Just got this sent to me by a good buddie of mine



31lbs.

Caught in the mouth of a feeder creek he has the OK to fish.


----------



## crappiedude (Mar 12, 2006)

Nice fish but they aren't rare.


----------



## Bandy (Mar 30, 2014)

On hook and line they are  ........but they are on Ohio's endangered species list.


----------



## HANeal (Nov 8, 2009)

Hopefully this one got returned to the water.


----------



## burt (Aug 22, 2010)

crappiedude said:


> Nice fish but they aren't rare.


I'm with crappiedude see them in the Ohio certain times of the year regularly, hooked in mouth, foul hooked also


----------



## Ruminator (Apr 6, 2004)

What kind of fish is it?


----------



## Daveo76 (Apr 14, 2004)

Paddlefish


----------



## crappiedude (Mar 12, 2006)

Bandy said:


> On hook and line they are  ........but they are on Ohio's endangered species list.

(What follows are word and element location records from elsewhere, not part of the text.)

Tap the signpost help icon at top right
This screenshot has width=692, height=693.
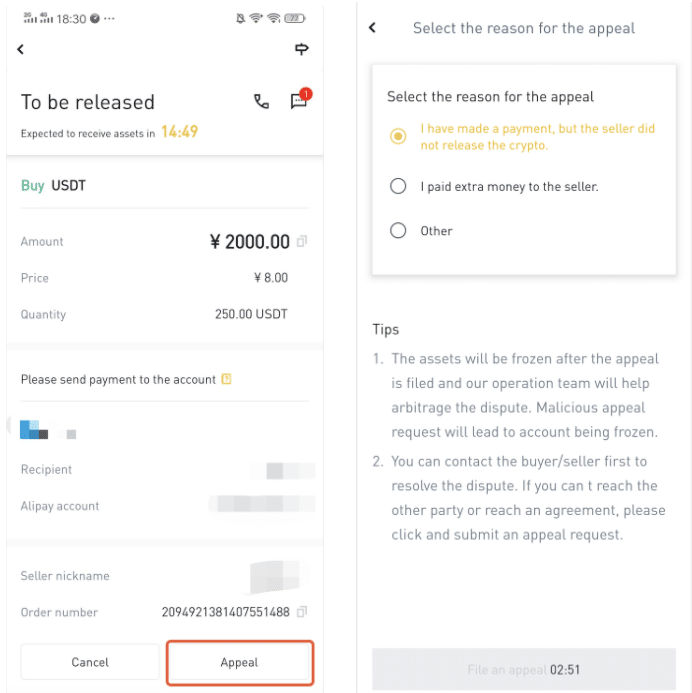301,49
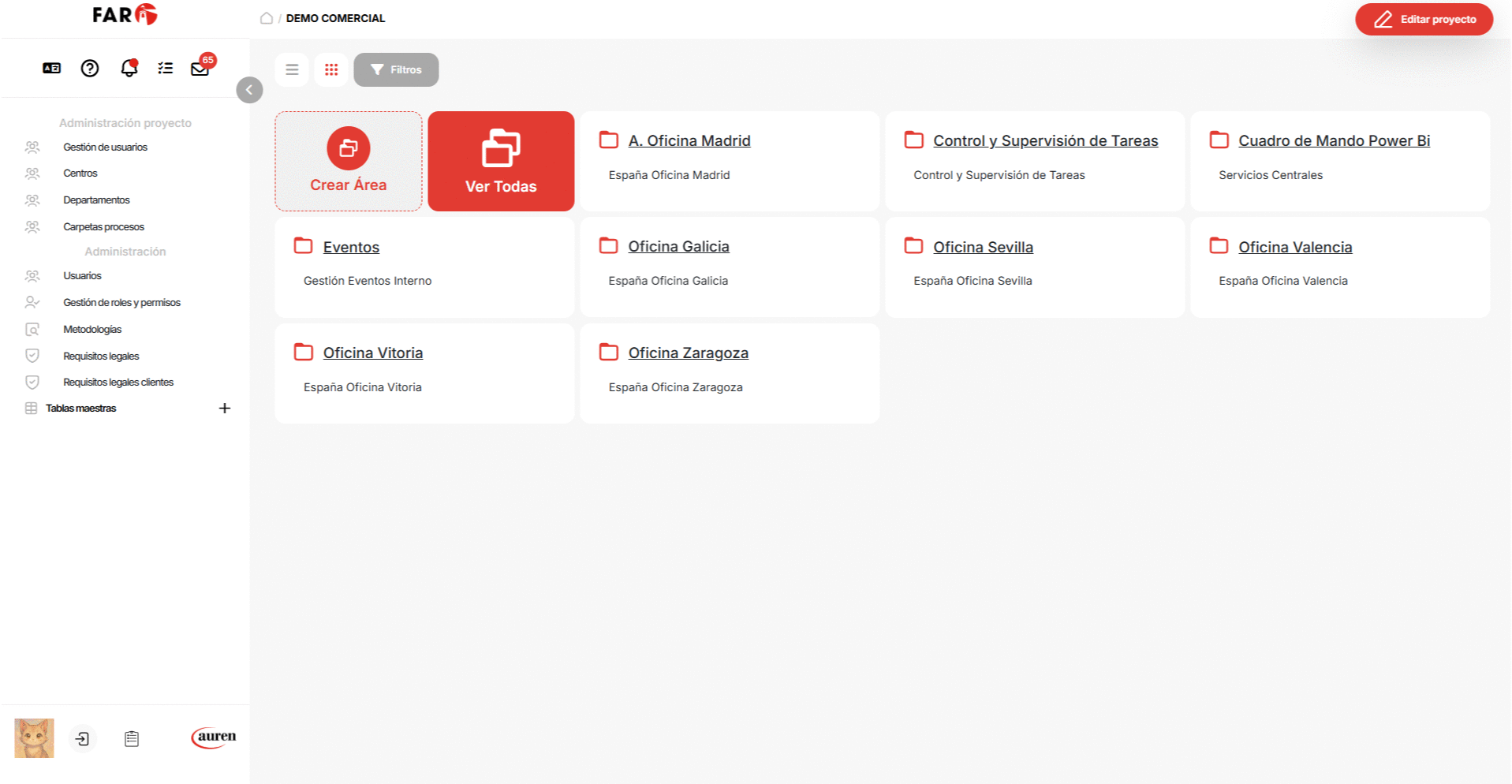
Task: Click the home icon in breadcrumb
Action: click(267, 18)
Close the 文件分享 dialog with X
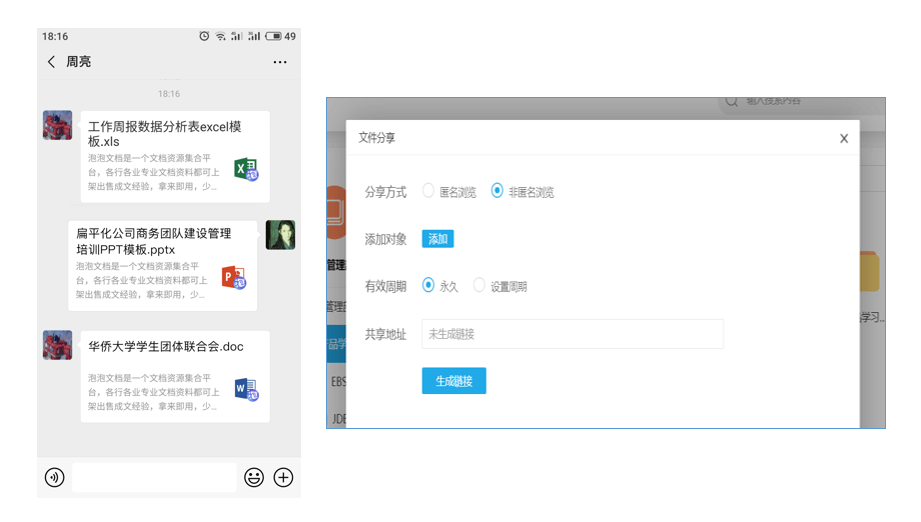This screenshot has height=522, width=921. [x=844, y=139]
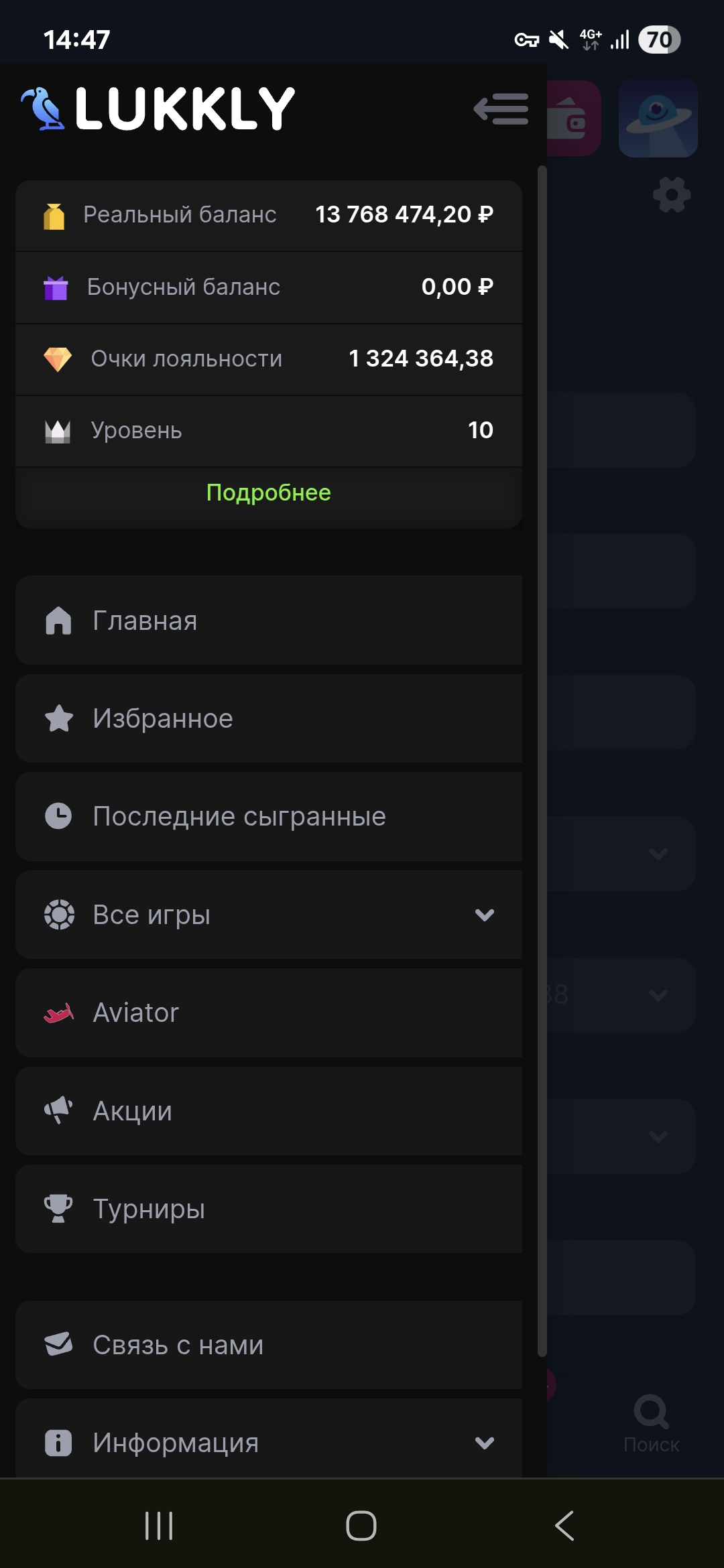Screen dimensions: 724x1568
Task: Open Aviator game menu item
Action: 268,1012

Maybe in Ohio they are on the endangered species list but in Kentucky they aren't. I've fish the Ohio River since the mid 70' and have seen paddle fish around since the early 90's. If ya check the Ky reg's they are legal and the last time I looked they were legal to snag. They show up on the SW Ohio Fishing Reports on a regular basis every year. Keep in mind that the Ohio River is mostly in Kentucky so the rules are different.


----------



## 1MoreKast (Mar 15, 2008)

Sweet lookin fish....nice catch


----------



## cadyshac (Dec 9, 2005)

Anybody that fished Meldahl during the time they were spawning this spring saw lots of them. Maybe they didn't know what they were but they were there and plentiful.


----------



## NCbassattack (May 5, 2014)

Paddlefish? We don't have those down here. Maybe a midwest species?


----------



## Salmonid (Apr 14, 2004)

Yup ky allows a short snagging season on them but after that. Must be released. All ohio tribs and shoreline caught fish must be released Asap.


----------